9 And the weight of the nails [amounted] to fifty shekels of gold. And the upper chambers he covered with gold.
Alleen al voor de nagels gebruikte hij vijftig sikkels goud; want de koppen werden met goud overtrokken.
10 And he made in the most holy house two cherubim of sculpture work, and they overlaid them with gold.
In de ruimte van het Allerheiligste werden twee cherubs geplaatst van olijfhout, dat met goud overtrokken was.
11 And regarding the wings of the cherubim their length was twenty cubits; the wing of the one amounting to five cubits, reaching to the wall of the house: and the other wing of five cubits, reaching to the wing of the other cherub.

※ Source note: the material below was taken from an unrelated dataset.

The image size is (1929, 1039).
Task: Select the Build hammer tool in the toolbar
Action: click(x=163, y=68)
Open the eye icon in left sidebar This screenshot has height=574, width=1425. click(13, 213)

De vleugels der cherubs hadden een gezamenlijke lengte van twintig el. De ene, vijf el lange vleugel van den enen cherub raakte de wand van het gebouw; de andere, vijf el lange vleugel raakte de vleugel van den anderen cherub.
12 And the wing of the other cherub was five cubits, reaching to the wall of the house; and the other wing of five cubits was joined closely to the wing of the other cherub.

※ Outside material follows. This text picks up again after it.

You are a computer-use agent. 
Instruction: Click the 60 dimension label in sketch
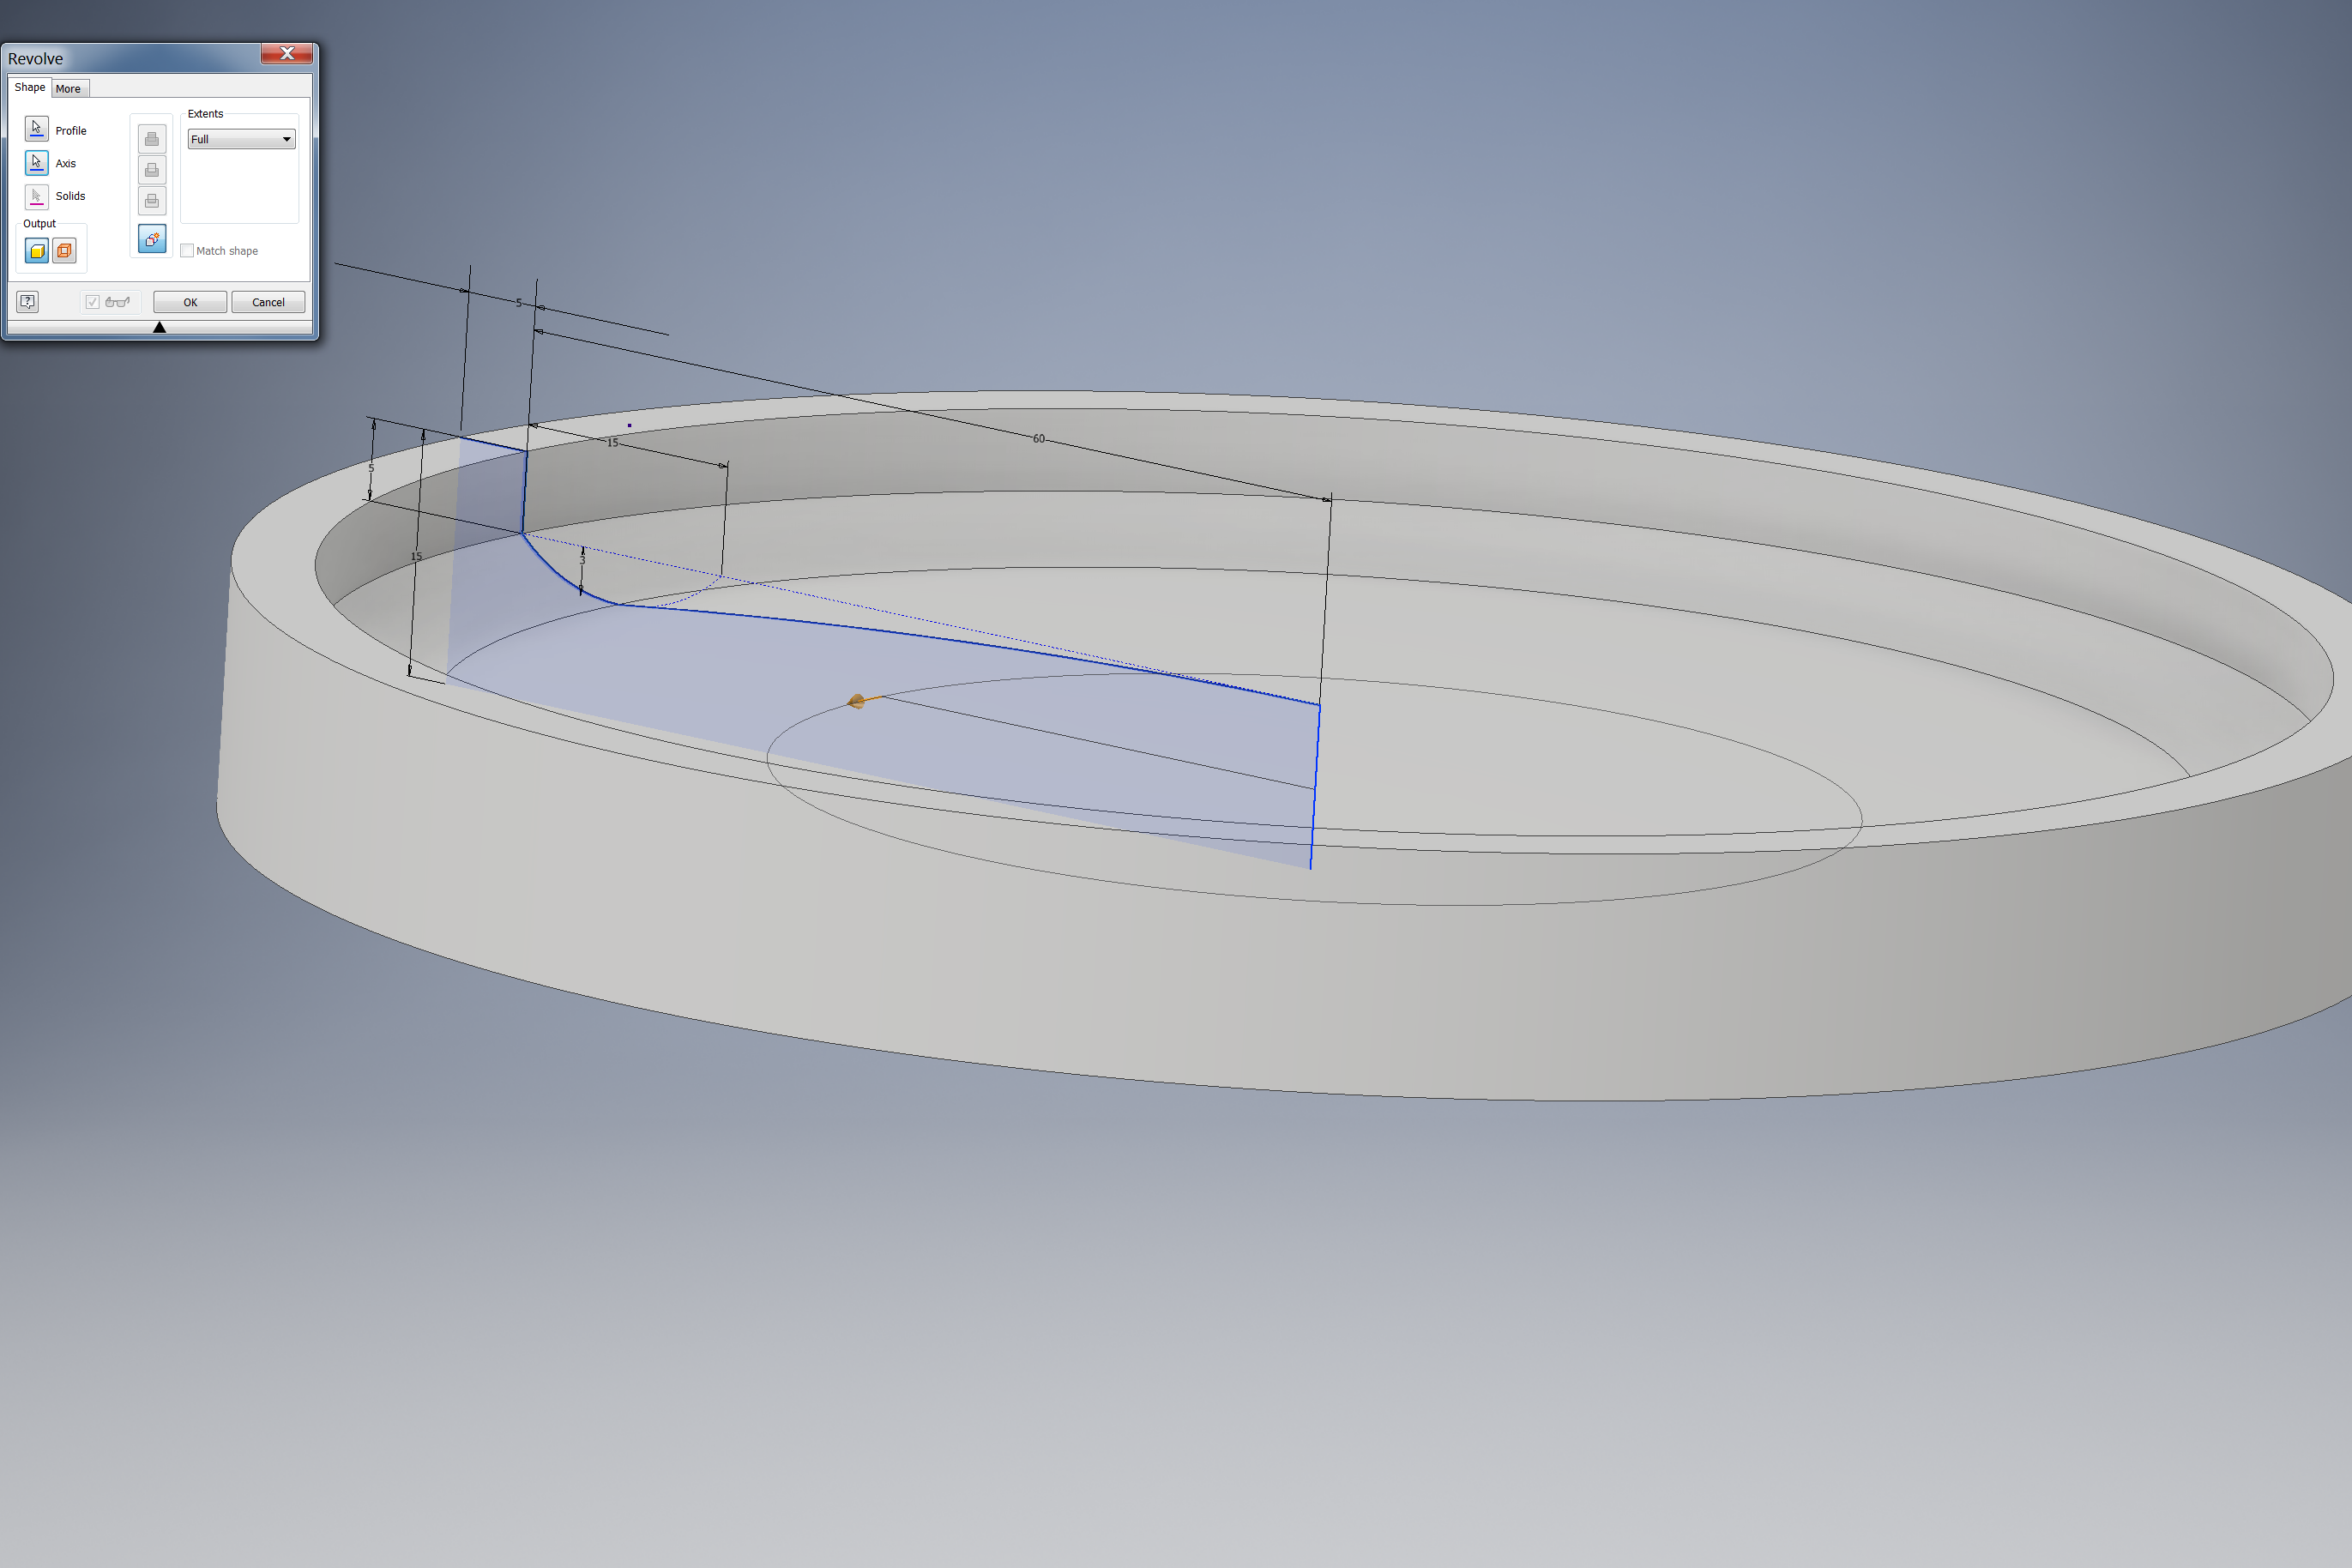(x=1038, y=439)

De ene, vijf el lange vleugel van den anderen cherub raakte eveneens de wand van het gebouw; de andere, vijf el lange vleugel raakte de vleugel van den eersten cherub.

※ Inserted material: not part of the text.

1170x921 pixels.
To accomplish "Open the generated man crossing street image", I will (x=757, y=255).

13 The wings of these cherubim [as they were] spread out were twenty cubits: and they were standing on their feet, and their faces were inward.
De vleugels van die cherubs hadden dus een vlucht van twintig el. De cherubs stonden recht overeind, met hun gelaat naar het Heilige gekeerd.
14 And he made the vail of blue, and purple, and crimson, and fine linen, and wrought thereon cherubim.
Ook liet hij een voorhangsel vervaardigen van purper en violet, karmozijn en byssus, waarin cherubs waren geweven.
15 And he made before the house two pillars of thirty and five cubits in length, and the capital that was on the top of each of them was five cubits.
Vóór het gebouw liet hij twee zuilen plaatsen van vijf en dertig el hoogte, met een kapiteel van vijf el op de top.
16 And he made chains in the debir; and [others which] he placed on the top of the pillars; and he made a hundred pomegranates, and placed them on the chains.
Hij liet er slingers als kransen voor maken, die op de top der zuilen werden aangebracht, en honderd granaatappels, die aan de slingers werden opgehangen.
17 And he set up the pillars in front of the temple, one on the right hand, and the other on the left; and he called the name of that on the right hand Jachin, and the name of that on the left Bo'az.
De zuilen liet hij aan de voorkant van het Heilige opstellen: een aan de rechter- en een aan de linkerkant. De ene noemde hij Jakin, de andere Bóaz.